▶ _提供文章_:
****
国連外交

平成30年10月3日
平成30年9月23日(日曜日)から27日(木曜日)まで,安倍総理夫人は国連総会に出席するためニューヨークを訪問した安倍総理に同行し,滞在中のニューヨークにおいて,様々な交流活動を行いました。

1 9月24日

(1)Women's Prison Association訪問

安倍総理夫人は,滞在中のニューヨークにおいて,「Women's Prison Association(WPA)」を訪問しました。WPAは,犯罪の他,様々な事情で刑事司法に関わることとなった女性及びその家族をサポートする全米最初の団体で,1845年に設立されました。
安倍総理夫人は,WPAがホームレス女性らに提供している寮を視察するとともに,同団体代表であるジョージア・ラーナー氏と懇談しました。同代表からは,同団体が支援の対象としている女性のバックグラウンドには,しばしば貧困やDVなどの社会経済的・環境的要因が存在しており,社会復帰のためには,法的支援のみならず,メンタルヘルスケアや就業支援等を通じた包括的で女性に特化した支援が重要である旨説明がありました。

(2)ニューヨーク日本人学校訪問

安倍総理夫人は,コネチカット州グリニッチに所在するニューヨーク日本人学校を訪問しました。
****
[保存済みデータ項目]
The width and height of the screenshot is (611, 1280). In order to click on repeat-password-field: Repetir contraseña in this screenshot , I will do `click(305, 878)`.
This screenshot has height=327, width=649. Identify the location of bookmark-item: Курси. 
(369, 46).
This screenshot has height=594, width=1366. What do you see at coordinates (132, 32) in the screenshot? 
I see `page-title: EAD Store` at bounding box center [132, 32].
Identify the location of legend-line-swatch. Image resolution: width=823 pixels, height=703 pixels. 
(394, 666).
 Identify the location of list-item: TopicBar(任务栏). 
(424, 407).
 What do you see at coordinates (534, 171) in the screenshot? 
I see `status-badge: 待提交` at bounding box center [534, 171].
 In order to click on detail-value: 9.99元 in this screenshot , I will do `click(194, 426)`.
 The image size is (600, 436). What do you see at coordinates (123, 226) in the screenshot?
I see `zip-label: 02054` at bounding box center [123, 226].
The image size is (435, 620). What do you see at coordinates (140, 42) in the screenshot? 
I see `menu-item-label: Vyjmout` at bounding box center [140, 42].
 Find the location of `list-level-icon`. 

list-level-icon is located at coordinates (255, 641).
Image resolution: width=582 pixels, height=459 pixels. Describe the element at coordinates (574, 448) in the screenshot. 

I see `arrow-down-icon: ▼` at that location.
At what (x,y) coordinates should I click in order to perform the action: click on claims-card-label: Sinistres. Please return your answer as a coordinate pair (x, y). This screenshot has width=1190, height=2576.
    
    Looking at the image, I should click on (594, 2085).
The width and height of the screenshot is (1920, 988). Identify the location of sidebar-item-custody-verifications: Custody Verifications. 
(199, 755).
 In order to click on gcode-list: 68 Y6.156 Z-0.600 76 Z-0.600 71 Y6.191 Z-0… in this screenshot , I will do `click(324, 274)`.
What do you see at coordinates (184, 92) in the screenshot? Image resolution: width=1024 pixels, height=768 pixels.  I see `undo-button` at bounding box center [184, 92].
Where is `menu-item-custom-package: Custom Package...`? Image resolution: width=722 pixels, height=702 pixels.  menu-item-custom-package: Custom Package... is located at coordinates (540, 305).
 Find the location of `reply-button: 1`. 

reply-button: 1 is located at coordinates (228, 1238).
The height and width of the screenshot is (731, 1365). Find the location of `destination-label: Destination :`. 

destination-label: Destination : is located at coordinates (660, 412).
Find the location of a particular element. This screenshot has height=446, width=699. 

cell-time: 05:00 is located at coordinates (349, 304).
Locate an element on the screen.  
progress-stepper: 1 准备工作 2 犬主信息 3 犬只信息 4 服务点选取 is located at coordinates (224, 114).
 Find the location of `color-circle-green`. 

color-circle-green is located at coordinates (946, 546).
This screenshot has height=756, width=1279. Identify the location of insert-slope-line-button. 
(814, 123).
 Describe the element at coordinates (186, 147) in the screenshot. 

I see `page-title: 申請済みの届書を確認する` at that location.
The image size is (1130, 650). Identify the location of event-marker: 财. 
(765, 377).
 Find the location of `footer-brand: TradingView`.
****
▶ _作業内容_: 提供文章の「(1)Women's Prison Association訪問」から「ク日本人学校を訪問しました。」までを、一字も変えずにすべて書き写すこと。

▶ _解答欄_:
(1)Women's Prison Association訪問

安倍総理夫人は,滞在中のニューヨークにおいて,「Women's Prison Association(WPA)」を訪問しました。WPAは,犯罪の他,様々な事情で刑事司法に関わることとなった女性及びその家族をサポートする全米最初の団体で,1845年に設立されました。
安倍総理夫人は,WPAがホームレス女性らに提供している寮を視察するとともに,同団体代表であるジョージア・ラーナー氏と懇談しました。同代表からは,同団体が支援の対象としている女性のバックグラウンドには,しばしば貧困やDVなどの社会経済的・環境的要因が存在しており,社会復帰のためには,法的支援のみならず,メンタルヘルスケアや就業支援等を通じた包括的で女性に特化した支援が重要である旨説明がありました。

(2)ニューヨーク日本人学校訪問

安倍総理夫人は,コネチカット州グリニッチに所在するニューヨーク日本人学校を訪問しました。